Interview: Josh Ritter

The American singer/songwriter takes time out from his latest Irish tour dates to talk to David Brown in a Chelsea bar while they wait to hear if they’ve been picked to play for the first XI.

Posted on Aug 2nd, 2010 in Features and Interviews, Josh Ritter, Pytheas / By David Brown
Interview: Josh Ritter Josh Ritter has never forgotten where he got his first break, so it came as no surprise to learn he was doing a series of live dates in Ireland. Ireland is where he will often be found presenting the initial leg of a tour or perhaps giving them the first chance to hear a new album. During a brief break between appearances, he came to London for a couple of days in July to take part in some interviews.

He was staying at a hotel in the shadow of Chelsea FC, Stamford Bridge, but we decided to cross the Fulham Road to take refuge in a shady corner of The Butcher’s Hook bar. This required a brief introduction for Josh to the world of Cockney rhyming slang, but hopefully his next recording project will not explore this!

**RECORD LIST**

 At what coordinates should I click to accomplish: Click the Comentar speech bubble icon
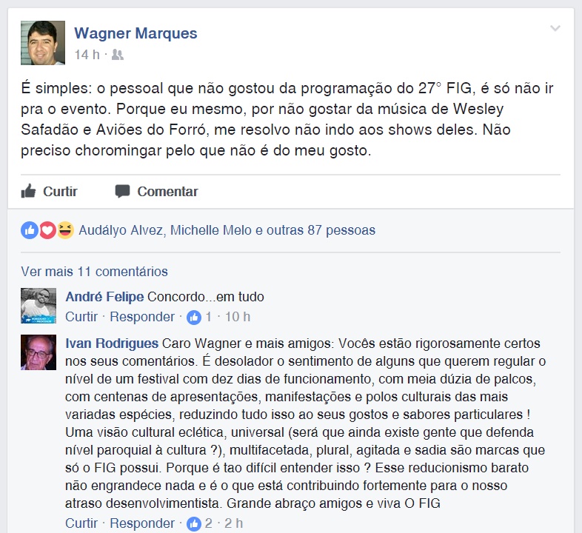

---

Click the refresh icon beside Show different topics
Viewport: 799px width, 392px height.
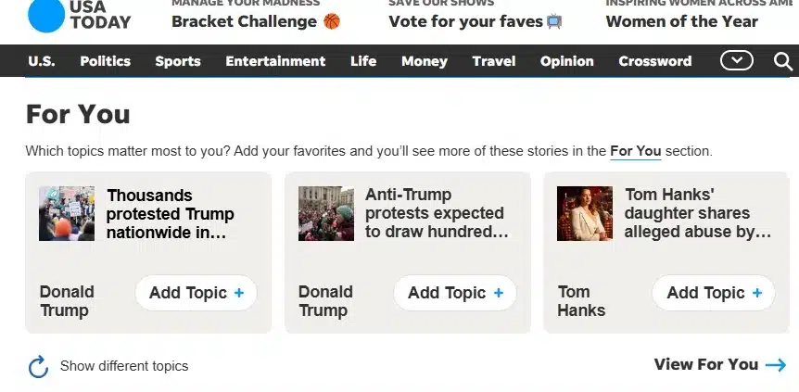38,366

**WHAT IS REQUIRED**
Extend the interview with Josh Ritter, picking up after its final sentence about the Cockney rhyming slang.

**TASK ANSWER**
Quickly making ourselves at home at a scrub topped table, with drinks at the ready (it was a very hot day) our chat soon flowed just as easily. Josh is a very casual, humble guy, proud and rightly pleased with his achievements, still in awe of the fact that he can conceive and perform his music and be appreciated by a growing number of listeners. He is also aware that not everything necessarily lasts for ever and that you have to make the most of what you have when you have it. He still has a sense of wonderment about what has happened to date and a deep gratitude to the people who have helped make his achievements possible. Behind those boyish good looks is a thoughtful and thought-provoking artist, working hard to do his very best for both himself and his audience. A singer/songwriter who has been mentioned in the same breath as Dylan, Cohen and Springsteen can sit and happily chat in a Chelsea bar while the world outside goes about its business.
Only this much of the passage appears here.